WHAT IS NEEDED:
Among the entries below, one stretch runs from the line that contains "Task: Open the 캘린더 page" through the line that contains "This screenshot has width=1413, height=689.". Repeat that stretch exactly, ends included, and only that.

----------------

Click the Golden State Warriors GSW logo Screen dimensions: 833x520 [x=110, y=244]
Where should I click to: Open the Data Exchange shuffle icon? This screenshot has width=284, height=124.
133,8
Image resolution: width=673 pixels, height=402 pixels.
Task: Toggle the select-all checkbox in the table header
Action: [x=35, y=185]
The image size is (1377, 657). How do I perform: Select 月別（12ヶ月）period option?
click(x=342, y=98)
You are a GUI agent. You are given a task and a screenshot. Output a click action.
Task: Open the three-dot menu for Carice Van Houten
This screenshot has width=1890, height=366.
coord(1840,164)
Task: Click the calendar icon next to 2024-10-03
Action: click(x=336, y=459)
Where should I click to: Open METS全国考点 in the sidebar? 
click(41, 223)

----------------

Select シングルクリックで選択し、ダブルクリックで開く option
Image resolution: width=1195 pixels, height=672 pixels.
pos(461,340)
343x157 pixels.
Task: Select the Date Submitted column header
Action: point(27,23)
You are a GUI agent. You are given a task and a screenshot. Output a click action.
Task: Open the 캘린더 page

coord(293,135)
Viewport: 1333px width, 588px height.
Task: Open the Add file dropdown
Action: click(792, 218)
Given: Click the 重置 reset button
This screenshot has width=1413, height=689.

----------------

WRITTEN ANSWER:
Task: Open the 캘린더 page

coord(293,135)
Viewport: 1333px width, 588px height.
Task: Open the Add file dropdown
Action: click(792, 218)
Given: Click the 重置 reset button
This screenshot has width=1413, height=689.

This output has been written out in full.